La grande question : qu’en est-il de ce nouvel audit externe ?

  • Fait surprenant, hier, presque tous les députés de la majorité ont fait référence à « l’audit externe », ordonné par le gouvernement, pour apporter une nouvelle clarté sur le dossier. « Nous nous reverrons sans doute à ce moment-là », a déclaré le député Vandenbroucke.
  • Il est toutefois douteux que ce soit le cas : cet audit externe a été demandé en février, avant même que l’affaire ne s’aggrave avec plusieurs contrats publics suspects, pour enquêter spécifiquement sur la structure des coûts de la concession des journaux. L’Open Vld voulait notamment savoir si les marges n’étaient pas encore trop élevées pour Bpost, même après le rabot de 175 à 125 millions d’euros par an. Après une longue bataille interne au sein de la Vivaldi, au cours de laquelle le PS a freiné des quatre fers, le gouvernement a fini par céder.
  • Par la suite, cet audit a été étendu à « tous les marchés publics de Bpost », car des problèmes sont apparus au niveau des plaques minéralogiques, de la perception des amendes et de la comptabilité publique. Mais en ce sens, cet « audit externe » à venir (et que Pierre-Yves Dermagne (PS) n’a pas encore lancé) n’a tout simplement pas le mandat de réexaminer le travail d’enquête interne sur la « collusion avec les éditeurs de journaux » et les infractions internes au droit de la concurrence.
  • Il semble donc évident que seule l’enquête en cours de l’ABC, l’autorité belge de concurrence, et éventuellement du parquet à un stade ultérieur, sera en mesure de fournir une réponse décisive quant à la question de savoir si l’audit interne de Bpost a correctement jugé qui était responsable et a enfreint les règles, et qui ne l’était pas. À moins que le gouvernement ne laisse soudainement l’audit externe en question creuser beaucoup plus loin : l’enquête n’a toujours pas été confiée à un cabinet d’audit.

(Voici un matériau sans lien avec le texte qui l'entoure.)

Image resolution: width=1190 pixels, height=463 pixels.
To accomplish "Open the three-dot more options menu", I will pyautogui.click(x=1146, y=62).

Zoom avant : Pourquoi la N-VA demande-t-elle maintenant à Hanard de se retirer temporairement ?

  • Immédiatement après la séance, RTL-TVi a demandé à Hanard si elle répondrait à la demande du député N-VA Michael Freilich de « se mettre temporairement à l’écart, dans l’intérêt de l’enquête ». « Je ne vois pas pourquoi », a répondu cette dernière aux micros des journalistes.
  • Ce qui est frappant : lors de l’audition, Sonja Rottiers, présidente du comité d’audit, s’est efforcée de laver Hanard de tout soupçon. « L’ensemble du conseil d’administration regrette que des personnes nous pointent du doigt », a-t-elle immédiatement fait savoir collectivement. Ce faisant, elle a réaffirmé que l’enquête interne de Bpost avait qualifié les actions de la présidente du conseil d’administration « d’adéquates ».
  • Rottiers a immédiatement confirmé que Hanard avait déjà été informée en mars par le CEO Jean Muls d’irrégularités dans la concession de journaux. Mais, devant « procéder avec une prudence particulière », il a fallu attendre le mois d’août pour qu’un audit interne soit lancé. « Certains ont même détruit des documents », a-t-on ajouté au sommet de la hiérarchie, avec le départ de l’ex-PDG Dirk Tirez.
  • Mais le député nationaliste Freilich s’est surtout attardé sur un contact que Hanard a eu en octobre 2021 avec le chef de cabinet de Dermagne, sur ce dossier des journaux. À ce moment-là, la procédure d’adjudication battait son plein et la loi sur la concurrence s’appliquait, a déclaré le député. L’article 32 de cette loi est très clair : il ne peut y avoir de contact, à moins de trouver un lieu où chaque participant à la procédure peut voir les questions et les réponses. Or ce lieu existait, le SPF Economie avait ouvert un « forum » numérique où les gens pouvaient poser des questions ». C’est précisément ce que la N-VA est allée dénoncer au procureur général hier, avec le battage médiatique nécessaire.
  • Lors de la réunion, Hanard a posé au chef de cabinet du vice-premier ministre PS une question sur « l’interprétation des paramètres du cahier des charges ». Rottiers s’est évertué à dire lors de l’audience « que cela n’est en rien contraire aux procédures » et que le premier contact avec le cabinet n’était « ni une irrégularité, ni une illégalité ».
  • Lors de l’émission de Terzake, Hanard s’est montré un peu plus claire : « La période durant laquelle cette question a été posée, c’était à un moment où, en tant que participant, vous êtes autorisé et même tenu de poser des questions, pour ensuite les traiter de la bonne manière ». À la question de savoir si la N-VA allait rentrer bredouille, la présidente du conseil d’administration a répondu un « oui » retentissant.